* [PROBLEM DETAILS]: Repeat word for word the part of the entries that opens with the line containing "Given: Select the Database" and closes with the line containing "Select the 区間", including both of those lines.

## START MATERIALS PROVIDED

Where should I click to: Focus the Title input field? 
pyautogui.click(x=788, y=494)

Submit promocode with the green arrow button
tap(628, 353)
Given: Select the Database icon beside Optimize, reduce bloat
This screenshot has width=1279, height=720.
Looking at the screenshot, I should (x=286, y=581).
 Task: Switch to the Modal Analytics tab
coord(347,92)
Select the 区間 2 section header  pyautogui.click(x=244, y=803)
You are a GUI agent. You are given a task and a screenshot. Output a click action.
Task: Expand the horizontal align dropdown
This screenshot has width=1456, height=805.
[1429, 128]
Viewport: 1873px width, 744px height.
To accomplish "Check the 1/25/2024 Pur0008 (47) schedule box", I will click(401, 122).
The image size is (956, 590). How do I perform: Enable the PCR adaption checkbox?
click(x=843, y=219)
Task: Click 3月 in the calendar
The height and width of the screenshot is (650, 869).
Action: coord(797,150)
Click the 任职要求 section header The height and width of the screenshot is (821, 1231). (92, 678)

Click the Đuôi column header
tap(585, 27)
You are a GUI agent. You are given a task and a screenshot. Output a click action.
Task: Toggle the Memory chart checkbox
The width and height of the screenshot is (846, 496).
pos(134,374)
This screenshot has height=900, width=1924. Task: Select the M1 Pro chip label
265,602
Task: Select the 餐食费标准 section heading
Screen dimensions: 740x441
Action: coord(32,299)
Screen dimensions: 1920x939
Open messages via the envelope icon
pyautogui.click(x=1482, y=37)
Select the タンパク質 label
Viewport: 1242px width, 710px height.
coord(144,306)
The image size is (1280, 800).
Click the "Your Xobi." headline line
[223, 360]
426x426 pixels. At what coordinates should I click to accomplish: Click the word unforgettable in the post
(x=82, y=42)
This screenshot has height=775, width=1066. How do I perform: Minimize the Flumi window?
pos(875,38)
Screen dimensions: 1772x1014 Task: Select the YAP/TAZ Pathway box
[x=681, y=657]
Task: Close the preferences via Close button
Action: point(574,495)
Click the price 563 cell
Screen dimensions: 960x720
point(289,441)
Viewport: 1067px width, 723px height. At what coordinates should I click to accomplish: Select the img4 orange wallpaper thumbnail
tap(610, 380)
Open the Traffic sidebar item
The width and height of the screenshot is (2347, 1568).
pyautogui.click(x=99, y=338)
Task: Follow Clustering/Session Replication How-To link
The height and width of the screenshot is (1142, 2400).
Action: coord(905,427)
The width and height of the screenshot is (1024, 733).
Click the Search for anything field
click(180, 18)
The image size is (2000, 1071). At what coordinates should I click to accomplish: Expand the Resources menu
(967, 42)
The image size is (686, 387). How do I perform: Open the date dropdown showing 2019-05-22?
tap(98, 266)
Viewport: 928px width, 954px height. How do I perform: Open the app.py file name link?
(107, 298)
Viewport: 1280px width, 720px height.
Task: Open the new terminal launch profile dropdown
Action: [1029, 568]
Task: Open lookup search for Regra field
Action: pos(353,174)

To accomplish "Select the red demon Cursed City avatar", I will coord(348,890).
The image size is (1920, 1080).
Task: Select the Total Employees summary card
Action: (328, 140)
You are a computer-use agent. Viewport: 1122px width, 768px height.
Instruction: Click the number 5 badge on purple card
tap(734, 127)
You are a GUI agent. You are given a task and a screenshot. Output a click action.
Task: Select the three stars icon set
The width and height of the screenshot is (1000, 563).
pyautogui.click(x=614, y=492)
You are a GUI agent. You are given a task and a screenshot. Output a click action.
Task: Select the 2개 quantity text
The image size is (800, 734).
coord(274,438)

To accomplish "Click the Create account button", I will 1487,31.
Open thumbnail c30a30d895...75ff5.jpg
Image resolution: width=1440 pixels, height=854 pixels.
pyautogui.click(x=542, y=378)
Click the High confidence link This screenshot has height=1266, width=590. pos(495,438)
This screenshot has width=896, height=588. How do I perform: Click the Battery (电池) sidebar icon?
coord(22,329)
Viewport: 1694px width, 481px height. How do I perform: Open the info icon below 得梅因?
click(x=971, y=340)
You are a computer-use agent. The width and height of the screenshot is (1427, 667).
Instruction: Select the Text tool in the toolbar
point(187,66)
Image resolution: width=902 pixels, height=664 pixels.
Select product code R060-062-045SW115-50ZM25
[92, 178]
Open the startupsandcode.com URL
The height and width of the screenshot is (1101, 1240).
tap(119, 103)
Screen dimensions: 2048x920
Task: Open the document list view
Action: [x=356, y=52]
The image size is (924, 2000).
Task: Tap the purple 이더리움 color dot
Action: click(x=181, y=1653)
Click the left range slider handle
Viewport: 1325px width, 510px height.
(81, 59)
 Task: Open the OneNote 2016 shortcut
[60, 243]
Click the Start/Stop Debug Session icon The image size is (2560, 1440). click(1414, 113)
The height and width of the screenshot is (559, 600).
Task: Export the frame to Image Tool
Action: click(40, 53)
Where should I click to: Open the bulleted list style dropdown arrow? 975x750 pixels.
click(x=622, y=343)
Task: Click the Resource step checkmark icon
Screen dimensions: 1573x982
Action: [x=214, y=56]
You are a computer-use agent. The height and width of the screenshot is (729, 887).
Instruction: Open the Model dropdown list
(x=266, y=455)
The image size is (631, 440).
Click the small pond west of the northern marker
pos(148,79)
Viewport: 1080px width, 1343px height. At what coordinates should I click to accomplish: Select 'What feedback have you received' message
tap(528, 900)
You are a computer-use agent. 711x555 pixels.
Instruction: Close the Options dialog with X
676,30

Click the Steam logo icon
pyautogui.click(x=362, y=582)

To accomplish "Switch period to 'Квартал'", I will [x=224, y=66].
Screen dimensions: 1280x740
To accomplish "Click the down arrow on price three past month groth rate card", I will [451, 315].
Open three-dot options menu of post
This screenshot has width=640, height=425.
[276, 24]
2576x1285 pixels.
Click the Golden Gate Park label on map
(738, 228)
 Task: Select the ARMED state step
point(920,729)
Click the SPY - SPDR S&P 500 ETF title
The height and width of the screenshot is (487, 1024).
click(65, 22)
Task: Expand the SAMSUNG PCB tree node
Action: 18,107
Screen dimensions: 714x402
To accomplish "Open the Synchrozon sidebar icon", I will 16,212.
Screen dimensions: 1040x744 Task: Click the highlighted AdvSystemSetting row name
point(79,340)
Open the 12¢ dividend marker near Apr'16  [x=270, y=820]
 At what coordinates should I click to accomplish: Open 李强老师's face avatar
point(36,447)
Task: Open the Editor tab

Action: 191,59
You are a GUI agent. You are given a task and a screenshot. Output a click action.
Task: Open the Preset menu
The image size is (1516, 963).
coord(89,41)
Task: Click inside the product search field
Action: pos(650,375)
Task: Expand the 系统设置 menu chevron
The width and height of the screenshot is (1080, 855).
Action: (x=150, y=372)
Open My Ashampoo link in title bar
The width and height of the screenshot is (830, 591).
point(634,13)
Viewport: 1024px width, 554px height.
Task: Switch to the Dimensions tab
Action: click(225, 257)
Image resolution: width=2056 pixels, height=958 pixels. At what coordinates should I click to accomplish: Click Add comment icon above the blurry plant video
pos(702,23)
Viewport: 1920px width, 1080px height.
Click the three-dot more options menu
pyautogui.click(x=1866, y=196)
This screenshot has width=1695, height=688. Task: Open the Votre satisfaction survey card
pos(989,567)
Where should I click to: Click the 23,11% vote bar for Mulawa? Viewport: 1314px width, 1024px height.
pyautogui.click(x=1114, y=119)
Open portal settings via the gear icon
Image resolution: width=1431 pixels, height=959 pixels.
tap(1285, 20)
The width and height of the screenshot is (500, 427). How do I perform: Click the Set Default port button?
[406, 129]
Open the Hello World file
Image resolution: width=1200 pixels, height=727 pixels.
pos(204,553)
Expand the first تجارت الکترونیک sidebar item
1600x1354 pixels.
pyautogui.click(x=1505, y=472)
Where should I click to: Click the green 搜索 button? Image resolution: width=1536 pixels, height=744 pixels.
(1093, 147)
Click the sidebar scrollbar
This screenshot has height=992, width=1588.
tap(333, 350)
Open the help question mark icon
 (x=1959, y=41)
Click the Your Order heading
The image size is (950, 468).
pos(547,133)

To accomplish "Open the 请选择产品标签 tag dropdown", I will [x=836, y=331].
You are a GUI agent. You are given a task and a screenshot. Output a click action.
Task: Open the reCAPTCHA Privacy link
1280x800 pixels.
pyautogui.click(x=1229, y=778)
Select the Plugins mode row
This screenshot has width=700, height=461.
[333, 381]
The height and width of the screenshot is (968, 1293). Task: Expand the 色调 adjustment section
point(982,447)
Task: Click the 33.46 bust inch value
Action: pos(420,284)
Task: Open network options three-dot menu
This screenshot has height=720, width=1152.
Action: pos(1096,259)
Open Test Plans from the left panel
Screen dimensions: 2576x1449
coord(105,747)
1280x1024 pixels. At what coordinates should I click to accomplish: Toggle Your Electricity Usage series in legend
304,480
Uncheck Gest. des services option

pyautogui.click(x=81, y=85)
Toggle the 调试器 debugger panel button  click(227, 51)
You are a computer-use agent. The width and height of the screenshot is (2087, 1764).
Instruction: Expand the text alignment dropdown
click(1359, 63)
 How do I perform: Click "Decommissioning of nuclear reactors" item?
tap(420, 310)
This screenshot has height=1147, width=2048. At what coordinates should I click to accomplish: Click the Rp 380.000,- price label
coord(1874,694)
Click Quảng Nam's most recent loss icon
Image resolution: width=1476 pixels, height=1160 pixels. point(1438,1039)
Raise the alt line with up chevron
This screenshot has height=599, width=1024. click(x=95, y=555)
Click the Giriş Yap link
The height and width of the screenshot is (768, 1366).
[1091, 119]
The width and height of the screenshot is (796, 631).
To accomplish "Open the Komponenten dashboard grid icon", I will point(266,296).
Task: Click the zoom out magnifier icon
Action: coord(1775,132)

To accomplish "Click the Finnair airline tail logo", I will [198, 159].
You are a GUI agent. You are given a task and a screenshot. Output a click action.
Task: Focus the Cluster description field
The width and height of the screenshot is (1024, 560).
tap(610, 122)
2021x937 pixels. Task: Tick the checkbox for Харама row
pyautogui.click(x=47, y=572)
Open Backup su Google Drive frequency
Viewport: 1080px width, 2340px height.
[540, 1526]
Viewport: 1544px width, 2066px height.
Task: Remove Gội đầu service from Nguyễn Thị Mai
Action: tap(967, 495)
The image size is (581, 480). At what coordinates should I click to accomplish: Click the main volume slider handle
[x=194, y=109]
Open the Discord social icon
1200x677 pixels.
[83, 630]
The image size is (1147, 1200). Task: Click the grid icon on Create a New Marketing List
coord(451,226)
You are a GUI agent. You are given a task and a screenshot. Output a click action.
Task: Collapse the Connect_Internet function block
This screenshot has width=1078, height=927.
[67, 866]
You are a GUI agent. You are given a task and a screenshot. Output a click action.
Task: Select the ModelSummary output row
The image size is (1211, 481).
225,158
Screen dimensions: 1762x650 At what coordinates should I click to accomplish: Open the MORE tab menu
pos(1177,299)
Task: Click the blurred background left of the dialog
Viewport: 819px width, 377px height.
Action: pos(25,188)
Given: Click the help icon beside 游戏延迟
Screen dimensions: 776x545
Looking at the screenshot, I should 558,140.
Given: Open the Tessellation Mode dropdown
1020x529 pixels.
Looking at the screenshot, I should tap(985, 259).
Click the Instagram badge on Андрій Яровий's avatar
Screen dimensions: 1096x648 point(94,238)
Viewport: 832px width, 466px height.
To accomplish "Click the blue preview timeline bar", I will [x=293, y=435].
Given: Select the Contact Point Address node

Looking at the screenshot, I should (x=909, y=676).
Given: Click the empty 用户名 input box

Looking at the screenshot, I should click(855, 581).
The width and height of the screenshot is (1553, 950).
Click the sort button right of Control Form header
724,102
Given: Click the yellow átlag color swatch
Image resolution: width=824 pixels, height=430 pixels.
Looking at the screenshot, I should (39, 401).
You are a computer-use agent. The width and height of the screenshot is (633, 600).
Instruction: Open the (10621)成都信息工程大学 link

## END MATERIALS PROVIDED

* [EXERCISE OUTPUT]:
Given: Select the Database icon beside Optimize, reduce bloat
This screenshot has width=1279, height=720.
Looking at the screenshot, I should (x=286, y=581).
 Task: Switch to the Modal Analytics tab
coord(347,92)
Select the 区間 2 section header  pyautogui.click(x=244, y=803)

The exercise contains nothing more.